The right-wing candidate Keiko Fujimori once again placed herself ahead of the left-wing candidate Roberto Sánchez tonight when 98.20% of the count was reached in the second round of the presidential elections in Peru, held last Sunday.

In the absence of counting less than 2% of the votes, Fujimori obtains 50.001% of the valid votes by receiving 9,032,189 votes, compared to 49.999% for Sánchez, who totals 9,031,723 votes, which leaves the daughter and political heir of former president Alberto Fujimori (1990-2000) on track to be the new president of Peru for a very narrow margin.

On Monday, the Together for Peru candidate had taken the lead and managed to achieve an advantage of up to 42,000 votes, but the Fuerza Popular candidate has managed to reverse that difference thanks to the vote from abroad, where she has the most votes.

The daughter and political heir of former President Alberto Fujimori (1990-2000) can, in this way, achieve the objective that she had pursued in the last three elections where she had been defeated in the second round (2011, 2016 and 2021) and that she aims to achieve in her fourth presidential candidacy.

The votes that remain to be counted belong to those cast abroad and contested minutes, the majority from the capital Lima, where in both cases the right-wing party has the most votes, which could predictably give it victory by a few thousand votes over its rival, who competed on behalf of the imprisoned former president Pedro Castillo (2021-2022).
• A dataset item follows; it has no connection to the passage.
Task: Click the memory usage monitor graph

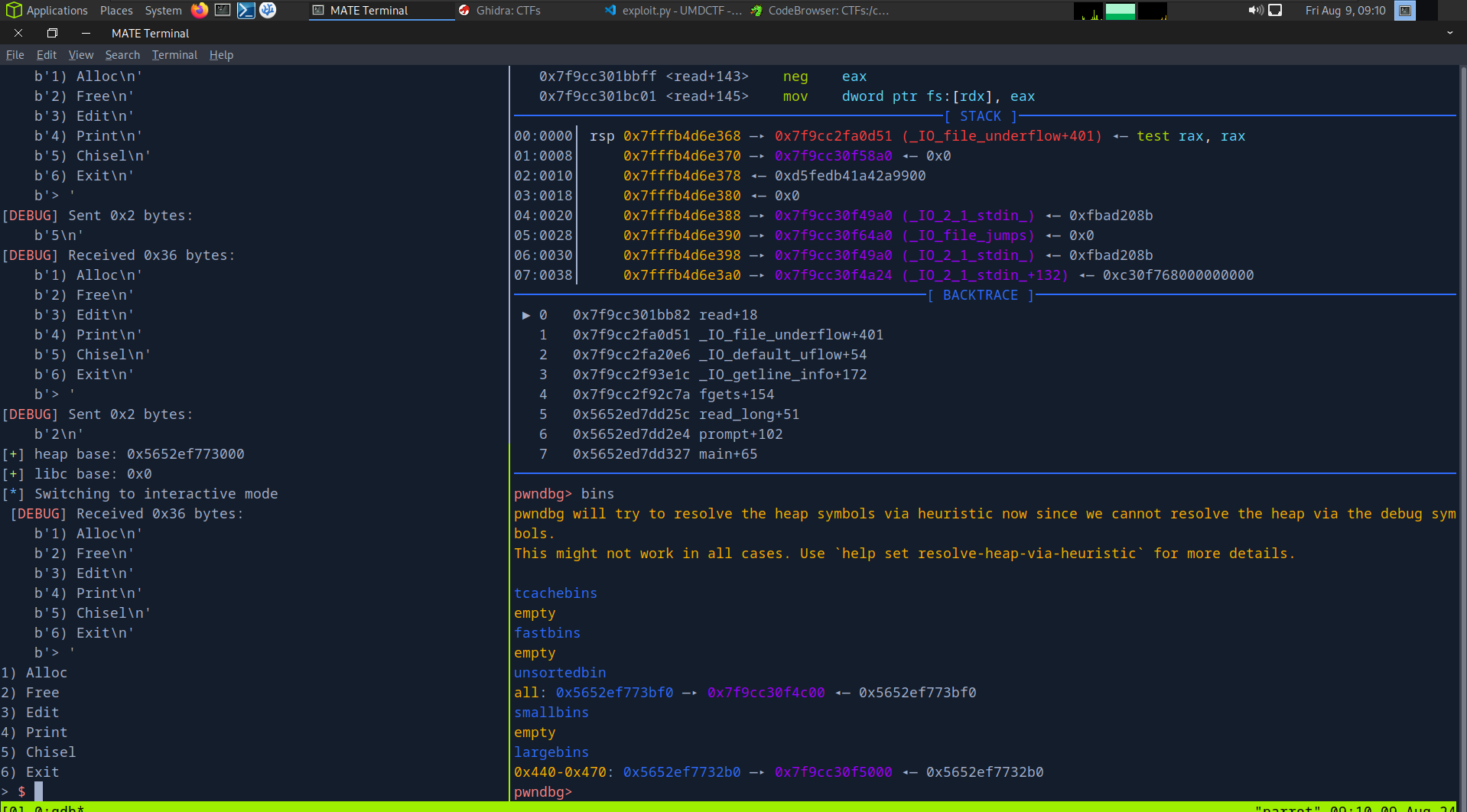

This is the third consecutive election in Peru that will be decided by a slim margin of a few tens of thousands of votes, after Pedro Pablo Kuczynski and Pedro Castillo defeated Keiko Fujimori by just 40,000 votes in 2016 and 2021, respectively.

Roberto Sánchez, candidate of the Together for Peru party, on the election night of June 7, 2026 in Lima (Peru).Jesus Saucedo / Getty Images

What can it mean?

Fujimori’s probable victory on this occasion would mean the return of Fujimorism to the government of Peru after 26 years of his father’s resignation by fax from Japan, after a decade in which he established himself in power with a self-coup in 1992 and which ended in the middle of a gigantic corruption scandal.

The candidate carried out a campaign of total vindication of the legacy of Alberto Fujimori by promising to govern like him, who laid the foundations of economic and commercial stability that allowed the growth of the country in the last three decades, while defeating the subversive groups Sendero Luminoso and Movimiento Revolucionario Túpac Amaru (MRTA).

More than 27.3 million Peruvians were called to the polls on Sunday to choose between Fujimori and Sánchez for the option that will have the right to govern the country for the next five years (2026-2031), after a decade of political instability having had eight presidents, due to a succession of presidential dismissals promoted by Parliament.